Hultzen shines at Rising Stars Game

Former Virginia ace Danny Hultzen could debut with the Seattle Mariners in 2012. AP Photo/Nati Harnik

This year's AFL Rising Stars game proved disappointing, with a number of the best prospects unavailable due to injury and a rough outing from one of the two marquee starters that turned the game into a rout before the first inning was over.

&#8226; Seattle Mariners left-hander Danny Hultzen was very impressive in two hitless innings, sitting 91-94 and showing more confidence in a solid-average slider at 79-83 that he was throwing at the inner half to right-handed hitters. He was very aggressive in and around the zone with the fastball, and left-handed hitters were clearly uncomfortable against him. The only negative was his changeup, 76-81 mph, which just wasn't the plus pitch it normally is. Our own Jon "Boog" Sciambi asked me on Twitter last night if I thought Hultzen could pitch in the big leagues in 2011. I wouldn't rule it out. His command is good enough, and we're not waiting on any kind of projection. Hultzen is probably the fourth-best starter in the organization for 2012 after Felix Hernandez, Michael Pineda and Jason Vargas.

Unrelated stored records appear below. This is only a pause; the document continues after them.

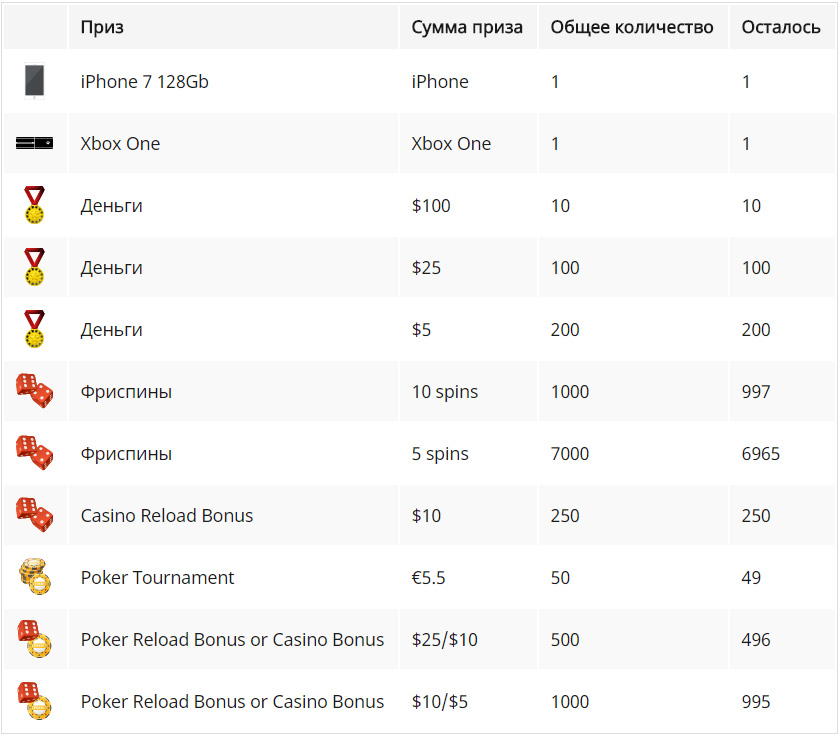Click the Сумма приза column header

click(x=467, y=27)
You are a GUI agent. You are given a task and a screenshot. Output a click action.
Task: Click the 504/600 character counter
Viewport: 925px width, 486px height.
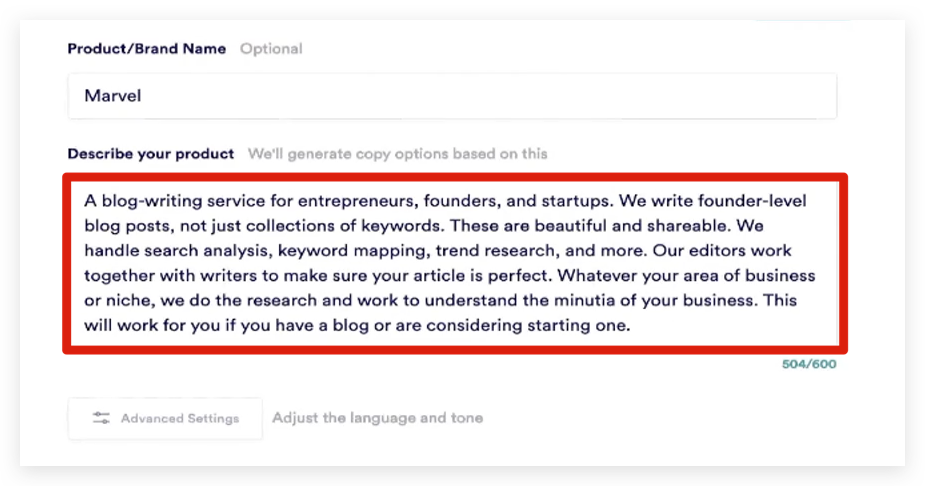[x=809, y=364]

&#8226; Pittsburgh Pirates right-hander Gerrit Cole was his own worst enemy in failing to get out of the first inning Saturday night. The critical sequence was against Atlanta Braves first baseman Joey Terdoslavich, who was completely fooled by back-to-back changeups from Cole (unsurprising, as it's his best pitch). So with two strikes, Cole had several options -- tripling up on the changeup, throwing a fastball up above the zone, etc. -- but instead chose perhaps the worst option of all, a 97 mph four-seamer right down the middle of the zone. Terdoslavich can hit a fastball, and in Surprise, where the ball carries really well, he hit it out. Cole's tendency to try to blow the fastball by guys in the zone was the source of much of his trouble in college, but at that point, his coach was calling the pitches. This is pro ball now, and Cole is going to have to come up with his own pitching plan; you can't have a plus fastball (96-98 on Saturday), plus changeup and above-average slider (up to 92), and give up five runs in the first inning on two home runs, hitters' park or not.

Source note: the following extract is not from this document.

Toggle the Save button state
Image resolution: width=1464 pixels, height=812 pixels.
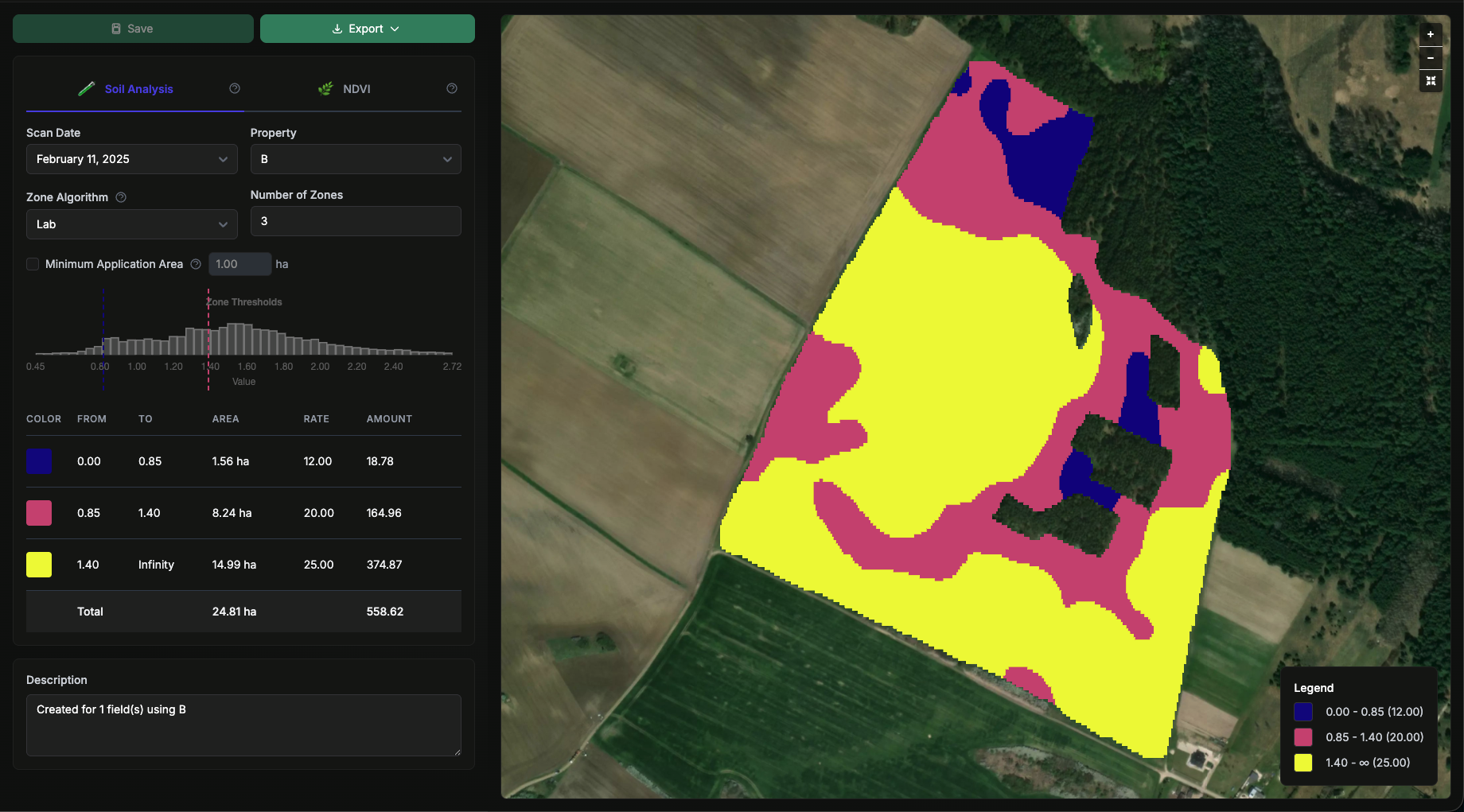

&#8226; Kansas City Royals right-hander Jeremy Jeffress worked a quick inning, but that was the best off-speed stuff I've seen from him. He's always thrown hard -- hitting 100 in last year's Rising Stars game -- but this year he was 96-98 with a hard slider at 86-87 and very sharp curveball at 78-80. He struck out all three batters he faced, including Bryce Harper and Derek Norris, and only two of his 12 pitches were taken for balls.

&#8226; Milwaukee Brewers lefty Jed Bradley was fair, 91-93 with a soft slider at 80-82 -- not as bad as it had been this spring, but still not an average pitch. He threw just one changeup -- his best off-speed pitch as an amateur -- at 84 mph that Robbie Grossman grounded to the shortstop.

&#8226; The offensive star of the game was switch-hitting Seattle shortstop Nick Franklin, who drove a fastball from Cole out to deep left-center while hitting left-handed, showing outstanding raw power for a 20-year-old. That remains his stronger side even though he lunges forward before he really gets his hands going. He had an inconsistent day in the field but showed some of the instincts and quick reactions that at least give him a chance to stay at the position long-term. Kansas City outfielder Wil Myers, hitting behind Franklin, hit a couple of balls hard as well, one of which hit shortstop Junior Lake in his weak spot -- the glove -- and went through to left field for a double.